French Island Supper

Last night I made MOOSE hamburgers, thanks to Dennis’s friend whose dad was hunting in Alaska recently! I just had to share that because it was a new food experience… and I always love trying something new. But on to other things, I went to Vashon Island this weekend to visit Alan and Amy. Originally, I was just planning to have dinner with them, but I ended up staying overnight and spending the following day with them going to yoga, the saturday farmer’s market, the bookstore, helping out with some garden work, and taking in some sun on their deck overlooking the Olympic mountains and the bay. It was sublime. Friday evening we celebrated my birthday by making a French supper: summer chicken, chocolate mousse, and a viognier (french white) made by their friend and winemaker who lives just down the road. The recipes are below along with some pictures from the Island. What a life!

 

The view from the porch on Vashon Island, WA

Summer Chicken (a la Francaise)

1 whole chicken

Bunch of fresh basil, washed with stems on

6-8 cups Chicken broth

5 Red or fingerling potatoes, whole or halved

Bunch of Green beans

Bunch of Carrrots, cut into chunks

Fresh parsley

4 tbsp Butter

4 tbsp All purpose flour

1/4 cup dijon mustard

1/4 cup creme fraiche

Salt & Pepper

Cook: Heat chicken broth in a large pot to to immerse chicken in, but not to cover. Stuff fresh basil in the bird, place chicken in pot (broth will not cover), and boil for about 50 min-1 hour or until chicken is fully cooked. Meanwhile, blanch vegetables in boiling salted water: 20 min for potatoes, 12 min for carrots, and 7 min for green beans. Do not overcook. Set aside. When chicken is done, set to rest on cutting board and put broth in a microwavable cup, skimming of any fat with a large spoon. Take basil out of bird and chop coarsely.

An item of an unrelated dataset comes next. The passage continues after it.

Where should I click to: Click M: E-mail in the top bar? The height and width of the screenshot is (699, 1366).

Sauce: Heat 2 tbsp butter in a small saucepan until melted. Add flour and stir without browning for a minute. Meanwhile, heat chicken broth in microwave for 2 minutes (will be very hot!) and add to saucepan slowly, whisking vigorously. Whisk while roux simmers for a minute. Add dijon, creme fraiche, the chopped basil and salt and pepper to taste. Mixture should reduce into a thick sauce. Pour into a serving pitcher or gravy boat.

Prepare: Heat 2 tbsp butter in a large frying pan and saute vegetables with fresh parsley, salt and pepper. Slice chicken and arrange pieces on a large platter. Add vegetables to platter with more fresh parsley. Pour some sauce on chicken and serve the rest on the side for people to pour themselves. Serve with crisp white wine. See dessert suggestion below.

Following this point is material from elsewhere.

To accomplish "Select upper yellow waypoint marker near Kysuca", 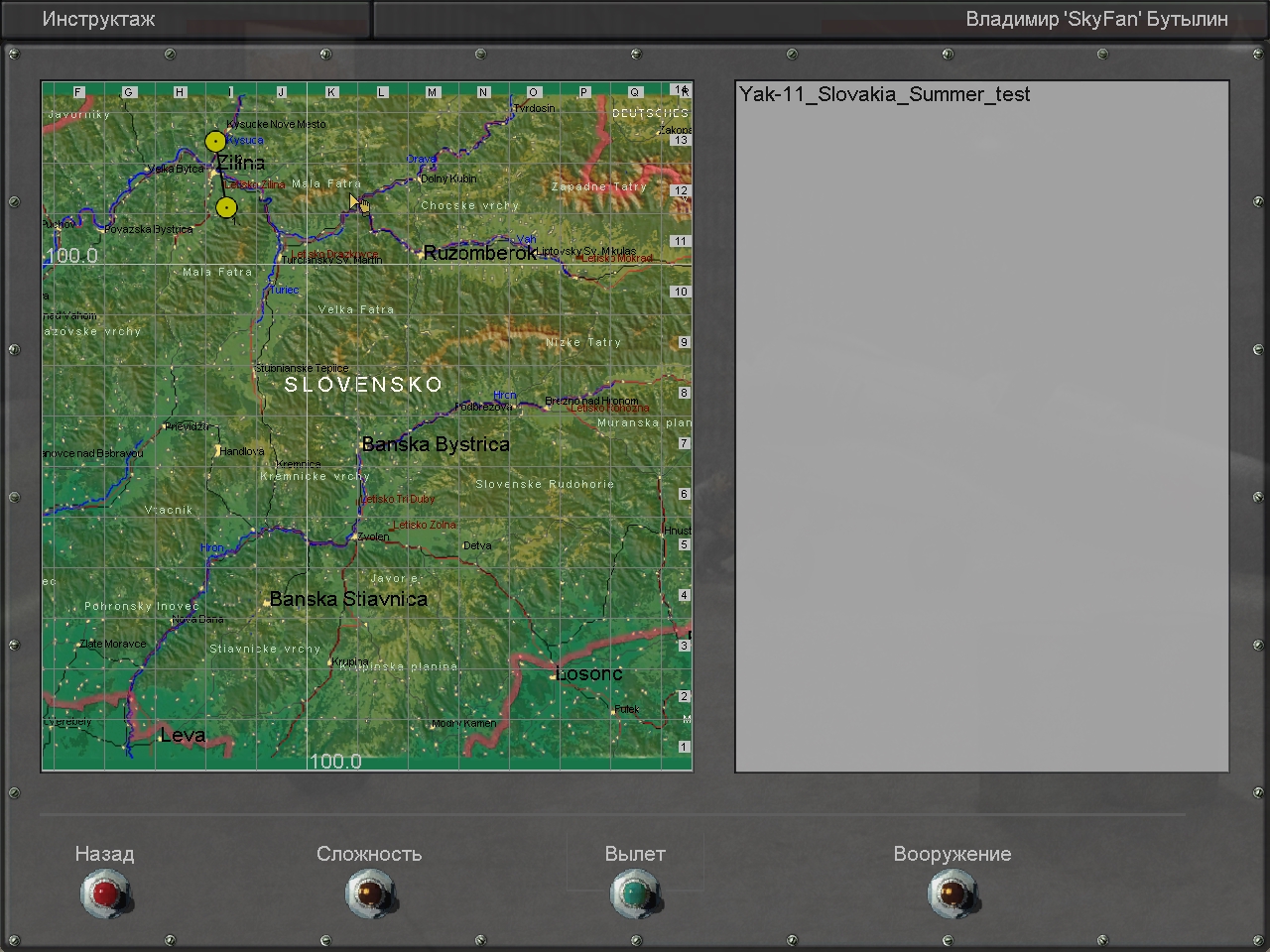I will click(215, 142).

Bottles of Viognier, french white wine, made locally from a friend

A neighbor’s chicken coup (best eggs I’ve ever had!)

Chocolate Grand Marnier Mousse with Berries

1 cup bittersweet chocolate (chocolate chips work great)

4 eggs, separated

1 tsp sugar

2/3 cup whipping cream

4 tbsp espresso, cold (brings out chocolate flavor)

2 tbsp Grand Marnier

Whipped cream, cocoa nibs, mint, & fresh raspberries for garnish

1. Melt chocolate with a bit of butter in a double boiler (or rest a large glass bowl over a small pot with a small amount of boiling water) and stir. When melted, set aside.

2. Whisk egg yolks with sugar in a medium bowl until creamy and has a ribbon effect. Add chocolate, espresso and Grand Marnier to bowl.

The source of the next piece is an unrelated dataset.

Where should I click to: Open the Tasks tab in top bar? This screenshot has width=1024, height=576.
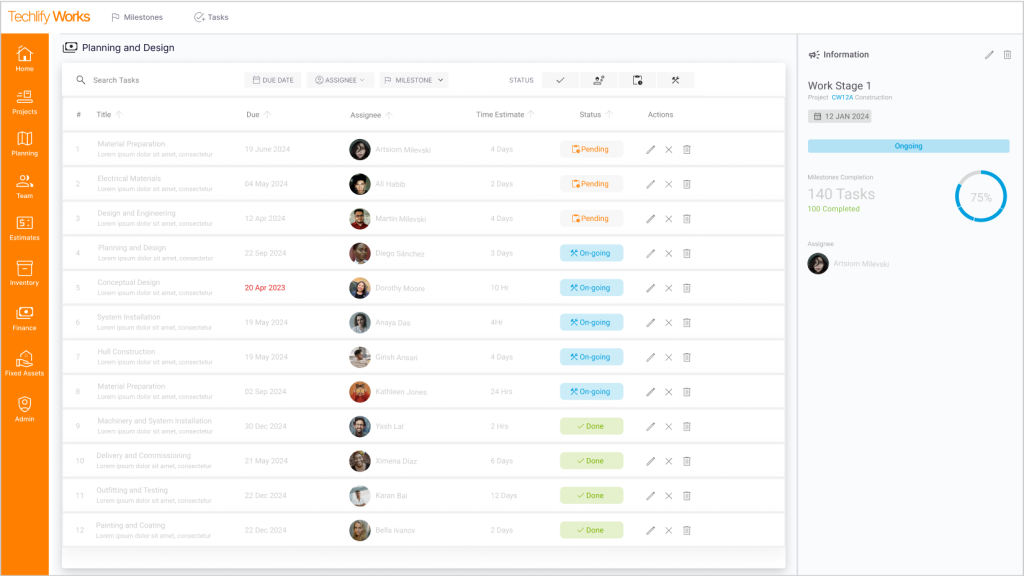click(x=211, y=17)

3. Whip cream in a chilled metal bowl until stiff peaks form (but do not over-whip). Gently fold cream into chocolate mixture with a spatula.

4. Whip egg whites until they become stiff and form peaks. Fold into chocolate mixture until mixture is uniform but still frothy.

5. Cover with plastic wrap and refrigerate for several hours, 4 hours for individual portioned cups. Place in bowls and garnish with whipped cream, cocoa nibs, fresh raspberries, mint, or whatever you like!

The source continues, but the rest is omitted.